In other words: is it just you who think it’s a great idea or do you have a real audience for it?
So, how do you validate your startup idea? Well, here’s how I do it!
1. Research on the idea
First, go on the internet and search for similar solutions. Did you find none? Well, this can be a good thing. It certainly means you are the first and only one. And maybe that’s for a reason, or, you’re really on to something.
And if you do find some alternatives, don’t freak out. There’s always a way to build something better, just see if you are able to build it.
2. Talk to potential customers
Whenever I have an idea, I always first talk to potential customers or people whose opinions I value. I will pitch the idea and see how they respond.
The important thing here: don’t talk to family or friends. They will either burn you to the ground because of jealousy or praise you because they love you. Either way: both ain’t going to help you. So please remember to talk to the right audience. It’s really important.
3. Build an MVP
An MVP is a minimal viable product of your idea. So basically a small prototype to show your idea in a more visual kind of way.

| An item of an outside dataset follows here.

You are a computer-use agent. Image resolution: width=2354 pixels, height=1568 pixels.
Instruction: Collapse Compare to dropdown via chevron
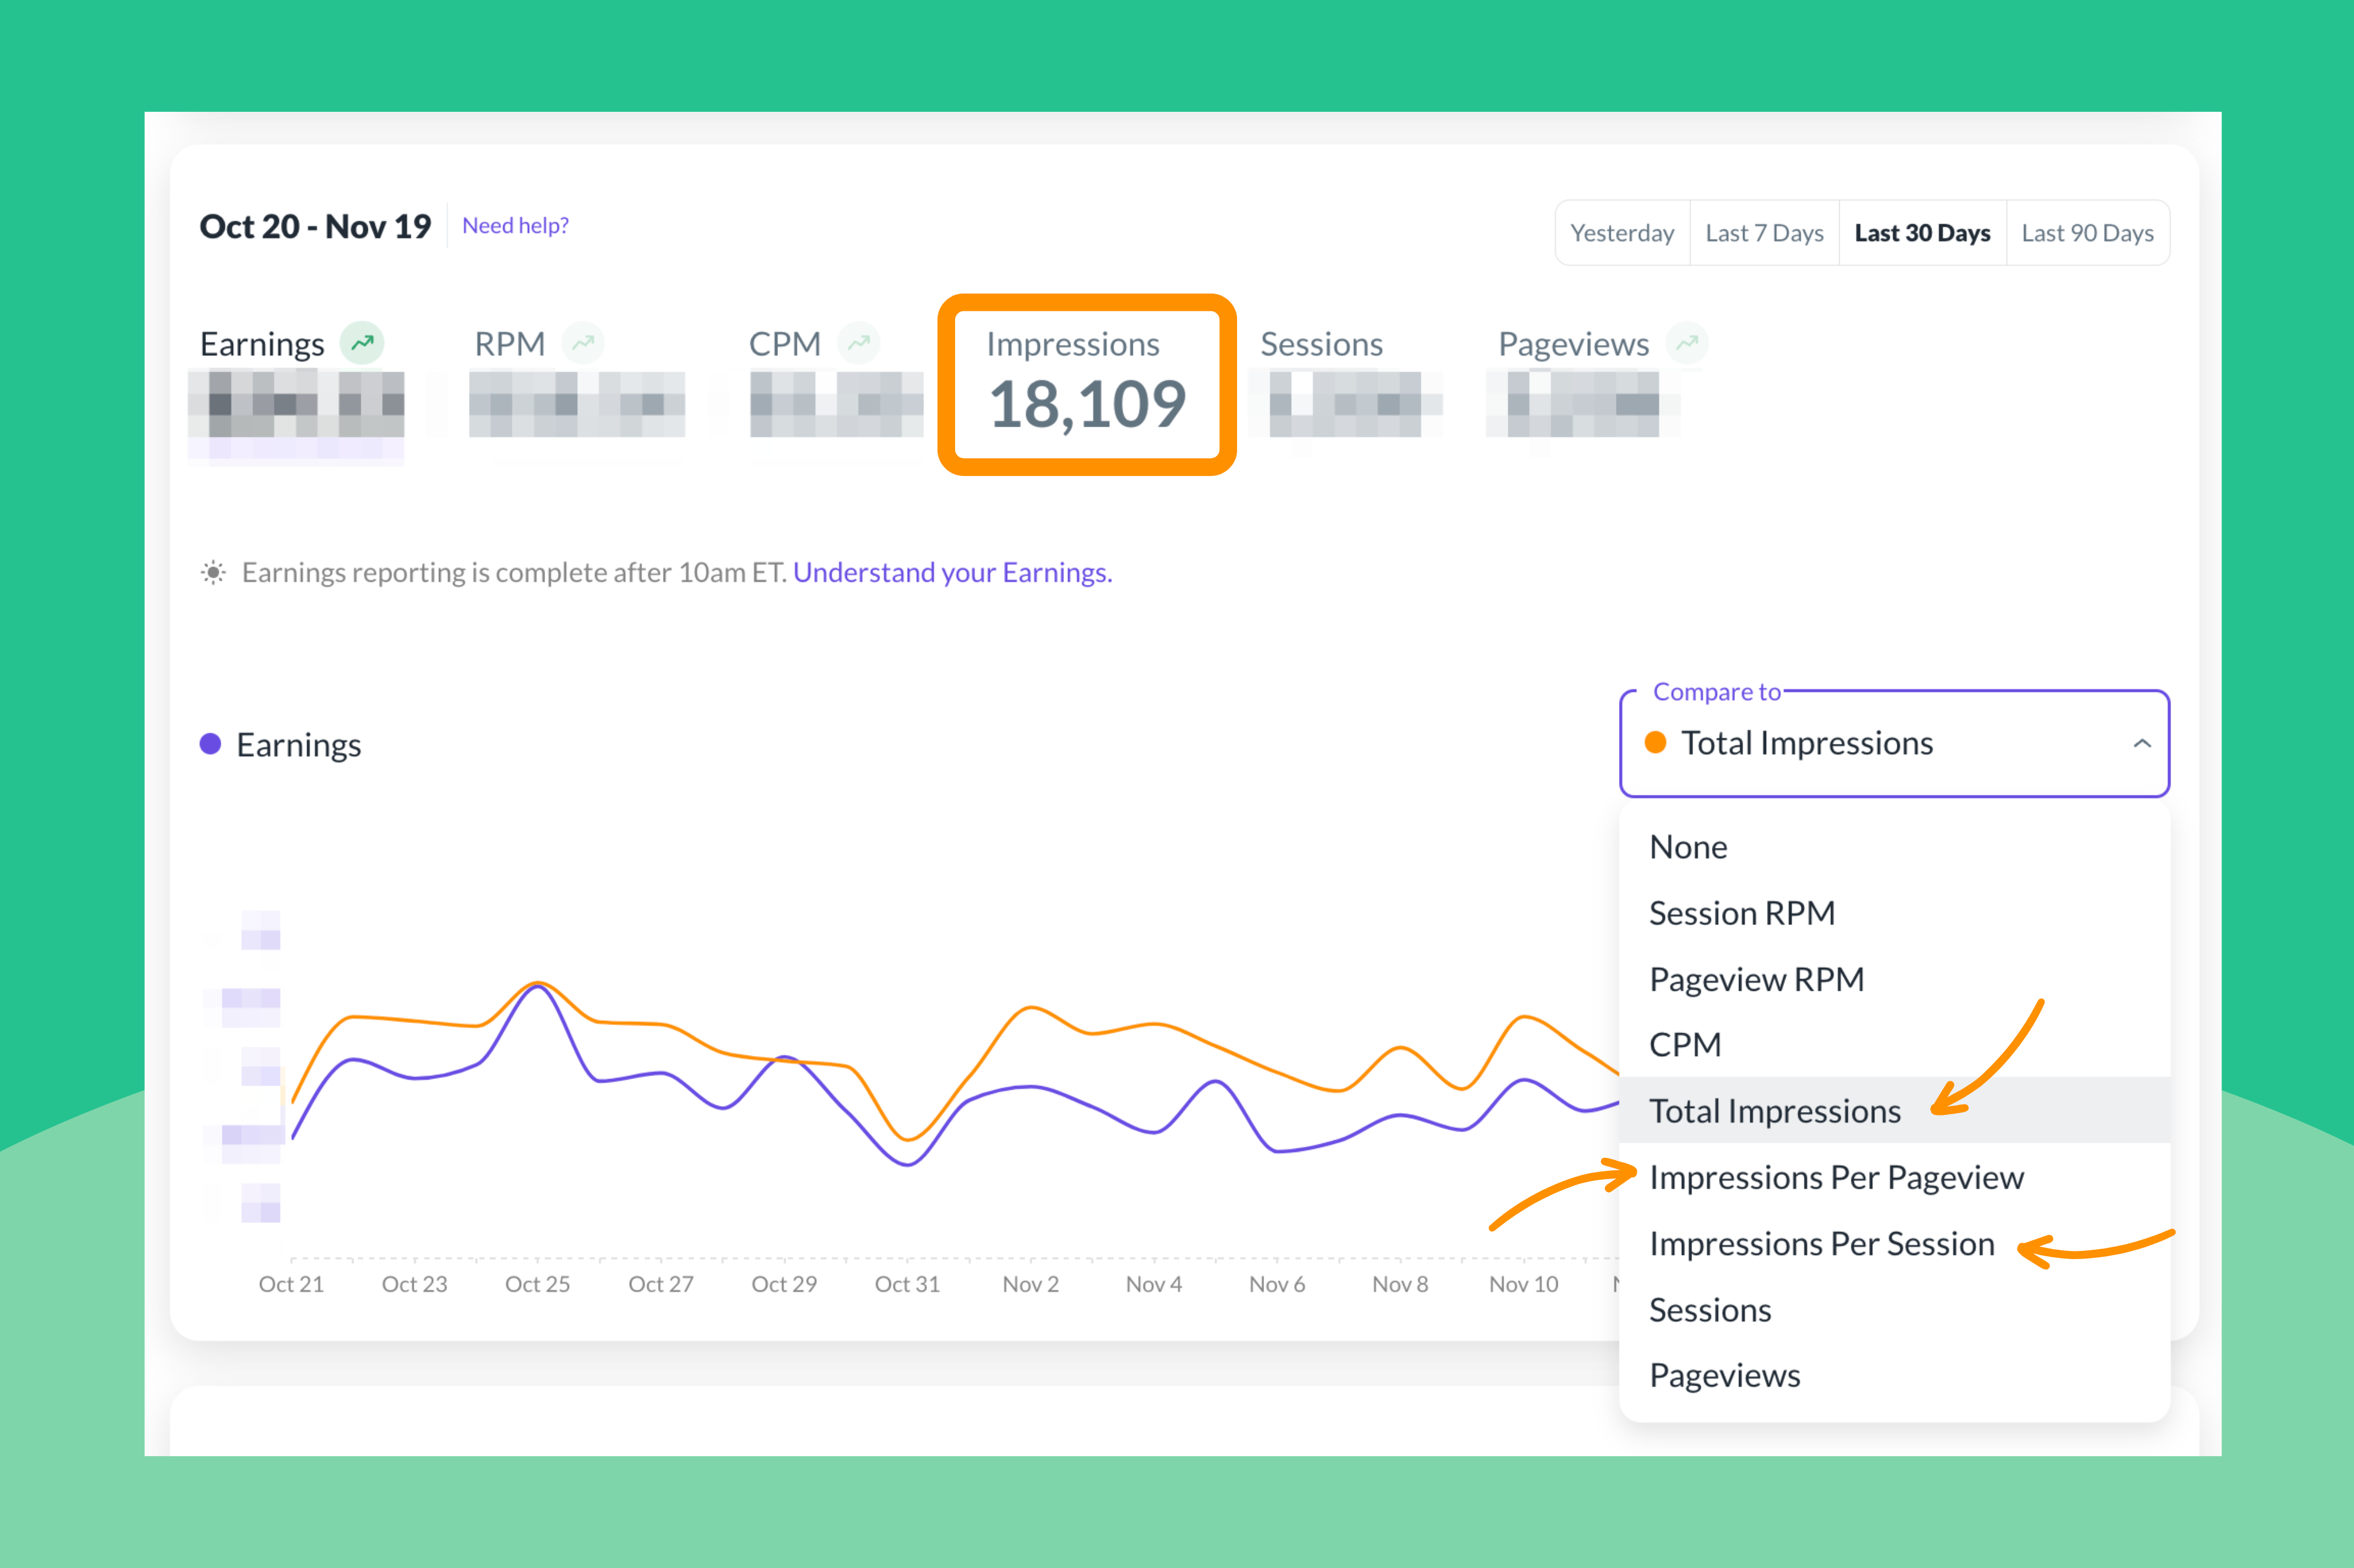2141,743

For example: for my latest startup Streaky, I’ve built a simple landing page with an explainer video and some sketches on it. Just to show people what this new app will look like and what it can do for them.
The key – however – is to add a subscription box to it so you can gain subscribers who are interested for your product. This is a good metric to see if there is a potential audience for it.
4. Build a prototype
Build a small version of the actual product and then… write and publish the shit out of your product. Go on social media and ask for feedback and give some of your potential users early access for free.
The thing is: you really, really need this kind of feedback or chances are you’re heading the wrong direction. It’s really crucial in this phase of building your startup.
Now that you have your prototype: BML on it.
Well, BML stands for: build, measure and learn. This method is great for optimizing your product the right way.
First you build your product, then you measure and learn from the outcome based on real user data, so you can optimize your product based on the feedback you were given.
This is a process you can iterate on until you have your final product out there.
6. Get paid users
Free users are great and, yes, they will give you the first valuable feedback. But the thing is, free users are not the kind of users you want to build your product for.
Free users are mostly users who want everything for nothing. It’s really crucial to find your first paid users and to listen to their feedback.
They are the ones who are actually paying for your product and thus will give you honest feedback you can use to grow your product.